• _TEXT UNDER STUDY_
......

In Fig. 6 we present deconvolutions of PL-spectra of the MCSr phases of the Sr_0.99-xCa_xAl₂O₄:1%Eu²⁺ series that are presented in Fig. 5(a), viz. the spectra at x_Ca=0 and 0.1. The fitting of the deconvoluted spectrum to the experimental spectrum was carried out using a least squares algorithm in a wavenumber (cm^-1) representation as described previously [43,44]. In the deconvolutions we have taken the minimum number of profiles that gave a good fit with the experimental spectra. The radiance R of a (Gaussian) profile is the area under the curve, often indicated in the literature as integrated intensity.

......

• _WORK ORDER A_
Answer these about the deconvolution passage:
(i) In which figure are the deconvolutions of the PL-spectra presented?
(ii) What algorithm was used to fit the deconvoluted spectrum to the experimental spectrum?
(iii) How is the radiance R of a Gaussian profile defined?
• _WORK ORDER B_
Transcribe from the deconvolution passage the stretch from "In Fig. 6 we" through "as integrated intensity.".

• _INPUT DATA_

......

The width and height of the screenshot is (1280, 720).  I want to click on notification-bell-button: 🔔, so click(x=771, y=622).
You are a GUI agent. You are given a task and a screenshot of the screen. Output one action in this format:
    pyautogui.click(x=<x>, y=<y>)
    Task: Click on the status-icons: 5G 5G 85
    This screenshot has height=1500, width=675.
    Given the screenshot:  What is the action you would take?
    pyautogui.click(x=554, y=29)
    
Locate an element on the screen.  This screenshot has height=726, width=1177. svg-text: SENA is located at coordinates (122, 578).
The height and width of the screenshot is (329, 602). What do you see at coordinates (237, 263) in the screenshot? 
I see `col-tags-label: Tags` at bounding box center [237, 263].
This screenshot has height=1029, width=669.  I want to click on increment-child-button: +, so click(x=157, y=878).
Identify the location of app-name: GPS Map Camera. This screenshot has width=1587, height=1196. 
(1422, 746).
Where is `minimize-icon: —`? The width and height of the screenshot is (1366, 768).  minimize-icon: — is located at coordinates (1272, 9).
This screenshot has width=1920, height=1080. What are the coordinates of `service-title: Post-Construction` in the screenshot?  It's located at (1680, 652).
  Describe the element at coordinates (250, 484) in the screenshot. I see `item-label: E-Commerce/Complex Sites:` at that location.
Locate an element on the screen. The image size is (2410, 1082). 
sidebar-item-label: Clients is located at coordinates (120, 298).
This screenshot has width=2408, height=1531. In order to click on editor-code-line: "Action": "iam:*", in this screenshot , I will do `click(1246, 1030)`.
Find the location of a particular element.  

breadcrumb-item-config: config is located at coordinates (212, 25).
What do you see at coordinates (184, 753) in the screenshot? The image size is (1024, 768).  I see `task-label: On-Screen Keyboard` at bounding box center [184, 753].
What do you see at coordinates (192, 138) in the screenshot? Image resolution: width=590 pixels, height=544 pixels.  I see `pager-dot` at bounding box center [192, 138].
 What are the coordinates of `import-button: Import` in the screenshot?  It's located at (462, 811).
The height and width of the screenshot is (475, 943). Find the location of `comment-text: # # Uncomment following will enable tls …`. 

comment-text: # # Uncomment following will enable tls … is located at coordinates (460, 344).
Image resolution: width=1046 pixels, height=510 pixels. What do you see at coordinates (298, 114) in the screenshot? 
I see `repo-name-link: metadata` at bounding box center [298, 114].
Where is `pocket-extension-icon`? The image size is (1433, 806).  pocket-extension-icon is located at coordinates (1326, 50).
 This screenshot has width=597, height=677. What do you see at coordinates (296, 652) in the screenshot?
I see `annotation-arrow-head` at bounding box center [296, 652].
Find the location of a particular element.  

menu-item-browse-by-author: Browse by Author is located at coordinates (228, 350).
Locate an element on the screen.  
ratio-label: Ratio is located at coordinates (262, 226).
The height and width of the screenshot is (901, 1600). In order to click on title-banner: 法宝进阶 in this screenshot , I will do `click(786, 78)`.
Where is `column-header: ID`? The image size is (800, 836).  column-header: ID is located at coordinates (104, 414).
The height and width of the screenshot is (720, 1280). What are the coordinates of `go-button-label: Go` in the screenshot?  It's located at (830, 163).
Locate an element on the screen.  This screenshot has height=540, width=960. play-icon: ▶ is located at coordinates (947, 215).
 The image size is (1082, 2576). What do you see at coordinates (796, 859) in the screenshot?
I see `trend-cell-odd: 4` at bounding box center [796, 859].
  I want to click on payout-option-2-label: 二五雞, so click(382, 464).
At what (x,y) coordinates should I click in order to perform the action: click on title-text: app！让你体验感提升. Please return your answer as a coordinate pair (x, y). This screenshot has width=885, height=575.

......

• _SOLUTION A_
(i) Fig. 6
(ii) A least squares algorithm, in a wavenumber (cm^-1) representation
(iii) As the area under the curve, often called integrated intensity in the literature

• _SOLUTION B_
In Fig. 6 we present deconvolutions of PL-spectra of the MCSr phases of the Sr_0.99-xCa_xAl₂O₄:1%Eu²⁺ series that are presented in Fig. 5(a), viz. the spectra at x_Ca=0 and 0.1. The fitting of the deconvoluted spectrum to the experimental spectrum was carried out using a least squares algorithm in a wavenumber (cm^-1) representation as described previously [43,44]. In the deconvolutions we have taken the minimum number of profiles that gave a good fit with the experimental spectra. The radiance R of a (Gaussian) profile is the area under the curve, often indicated in the literature as integrated intensity.